# ACTION ITEM
The expected answer is the data below, retyped exactly.

=====

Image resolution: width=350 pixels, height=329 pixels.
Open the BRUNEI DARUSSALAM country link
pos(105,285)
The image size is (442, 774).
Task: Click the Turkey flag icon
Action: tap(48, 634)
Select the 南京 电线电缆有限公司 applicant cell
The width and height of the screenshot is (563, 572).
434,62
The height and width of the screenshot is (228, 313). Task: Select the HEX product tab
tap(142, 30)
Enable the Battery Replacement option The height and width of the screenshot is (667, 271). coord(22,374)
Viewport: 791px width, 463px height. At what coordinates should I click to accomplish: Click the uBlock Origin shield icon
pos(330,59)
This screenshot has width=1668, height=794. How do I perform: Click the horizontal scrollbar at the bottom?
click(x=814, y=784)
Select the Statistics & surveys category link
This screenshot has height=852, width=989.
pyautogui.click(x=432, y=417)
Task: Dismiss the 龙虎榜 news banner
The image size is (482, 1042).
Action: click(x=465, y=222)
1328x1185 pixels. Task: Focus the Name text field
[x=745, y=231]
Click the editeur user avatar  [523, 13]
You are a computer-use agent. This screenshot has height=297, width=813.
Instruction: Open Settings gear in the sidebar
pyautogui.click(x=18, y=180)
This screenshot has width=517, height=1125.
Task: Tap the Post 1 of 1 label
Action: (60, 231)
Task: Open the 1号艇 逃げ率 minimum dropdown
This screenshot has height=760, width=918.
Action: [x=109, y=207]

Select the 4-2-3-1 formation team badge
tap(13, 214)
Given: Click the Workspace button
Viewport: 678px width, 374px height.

=====

# TASK ANSWER
Image resolution: width=350 pixels, height=329 pixels.
Open the BRUNEI DARUSSALAM country link
pos(105,285)
The image size is (442, 774).
Task: Click the Turkey flag icon
Action: tap(48, 634)
Select the 南京 电线电缆有限公司 applicant cell
The width and height of the screenshot is (563, 572).
434,62
The height and width of the screenshot is (228, 313). Task: Select the HEX product tab
tap(142, 30)
Enable the Battery Replacement option The height and width of the screenshot is (667, 271). coord(22,374)
Viewport: 791px width, 463px height. At what coordinates should I click to accomplish: Click the uBlock Origin shield icon
pos(330,59)
This screenshot has width=1668, height=794. How do I perform: Click the horizontal scrollbar at the bottom?
click(x=814, y=784)
Select the Statistics & surveys category link
This screenshot has height=852, width=989.
pyautogui.click(x=432, y=417)
Task: Dismiss the 龙虎榜 news banner
The image size is (482, 1042).
Action: click(x=465, y=222)
1328x1185 pixels. Task: Focus the Name text field
[x=745, y=231]
Click the editeur user avatar  [523, 13]
You are a computer-use agent. This screenshot has height=297, width=813.
Instruction: Open Settings gear in the sidebar
pyautogui.click(x=18, y=180)
This screenshot has width=517, height=1125.
Task: Tap the Post 1 of 1 label
Action: (60, 231)
Task: Open the 1号艇 逃げ率 minimum dropdown
This screenshot has height=760, width=918.
Action: [x=109, y=207]

Select the 4-2-3-1 formation team badge
tap(13, 214)
Given: Click the Workspace button
Viewport: 678px width, 374px height.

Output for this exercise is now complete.